[proofplan]
We write the atoms of the finer partition $\alpha$ in groups according to the atom of $\beta$ that contains them modulo null sets. The entropy of each $\beta$-atom is then compared with the total entropy of the $\alpha$-atoms lying inside it. The difference is a non-negative conditional entropy term, so summing over all atoms of $\beta$ gives the desired monotonicity.
[/proofplan]
[step:Group the atoms of $\alpha$ according to the atoms of $\beta$]
Let $I$ and $J$ be finite index sets such that
\begin{align*}
\alpha=\{A_i : i \in I\}
\end{align*}
and
\begin{align*}
\beta=\{B_j : j \in J\}.
\end{align*}
Define the mass functions $p:I \to [0,1]$ and $q:J \to [0,1]$ by
\begin{align*}
p(i)=\mu(A_i)
\end{align*}
and
\begin{align*}
q(j)=\mu(B_j).
\end{align*}
For each $j \in J$, let $I_j \subset I$ be the set of indices whose atoms of $\alpha$ occur in the chosen subfamily representing $B_j$ modulo null sets.
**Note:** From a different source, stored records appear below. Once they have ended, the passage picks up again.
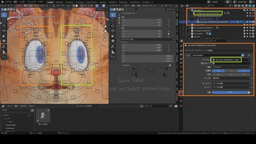The height and width of the screenshot is (144, 256).
Task: Remove the Copy Rotation constraint with X
Action: pyautogui.click(x=249, y=55)
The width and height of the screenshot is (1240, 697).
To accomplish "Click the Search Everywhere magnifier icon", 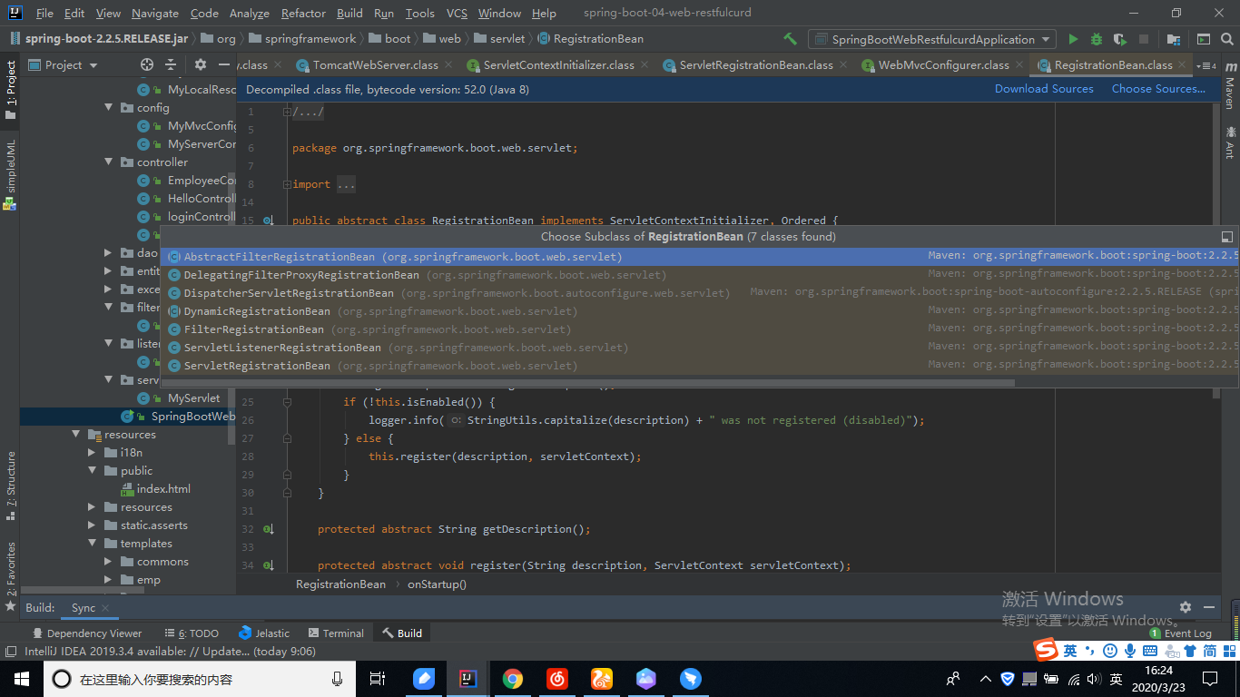I will (1226, 39).
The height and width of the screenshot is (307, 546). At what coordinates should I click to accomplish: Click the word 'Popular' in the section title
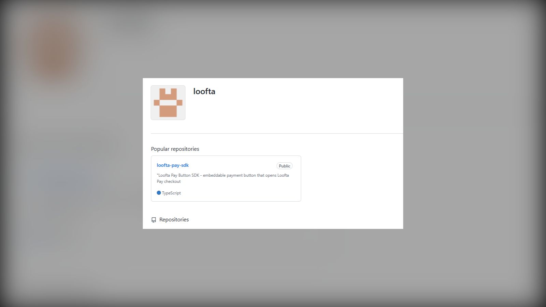(160, 149)
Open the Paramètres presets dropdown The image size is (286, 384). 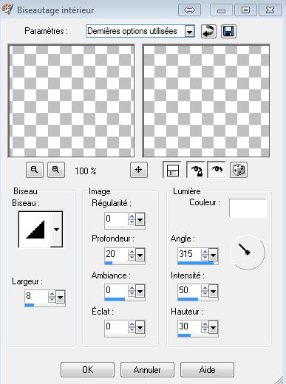pos(189,31)
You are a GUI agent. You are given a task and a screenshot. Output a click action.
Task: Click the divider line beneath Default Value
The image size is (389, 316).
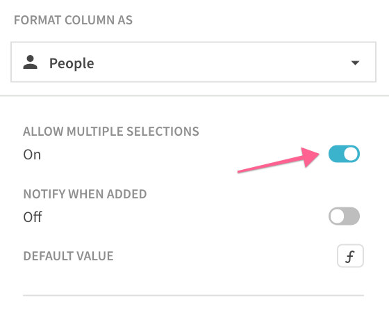pyautogui.click(x=193, y=295)
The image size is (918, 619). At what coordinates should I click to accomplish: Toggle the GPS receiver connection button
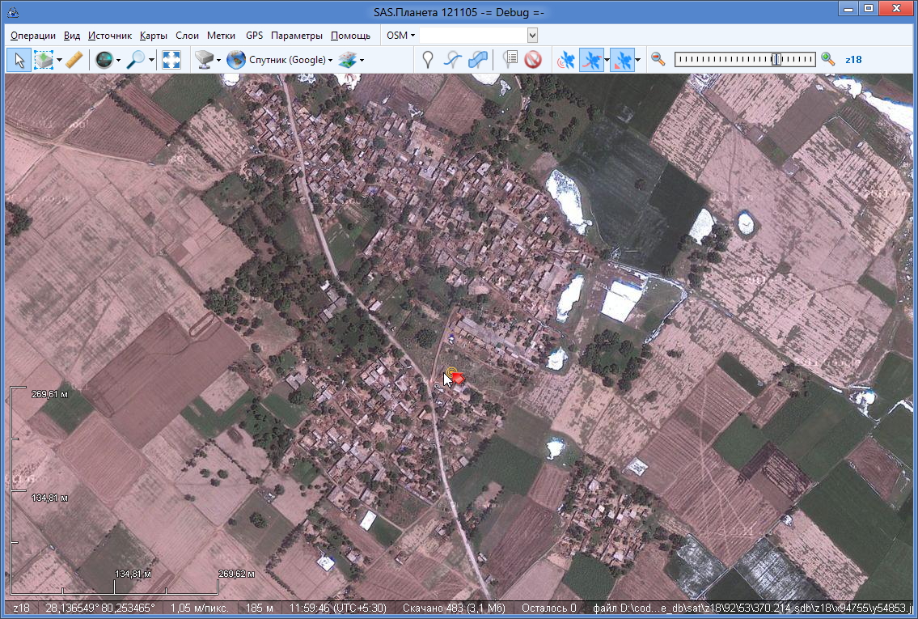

Thus
\begin{align*}
\mu\left(B_j \triangle \bigcup_{i \in I_j} A_i\right)=0.
\end{align*}
Because the atoms of $\alpha$ are pairwise disjoint and the index set $I_j$ is finite, finite additivity of $\mu$ gives
\begin{align*}
q(j)=\mu(B_j)=\sum_{i \in I_j} p(i).
\end{align*}
The sets $I_j$ are pairwise disjoint and their union is $I$, up to indices $i$ with $p(i)=0$; such indices do not affect entropy because $0\log 0$ is interpreted as $0$.
[/step]
[step:Compute the entropy gain inside one atom of $\beta$]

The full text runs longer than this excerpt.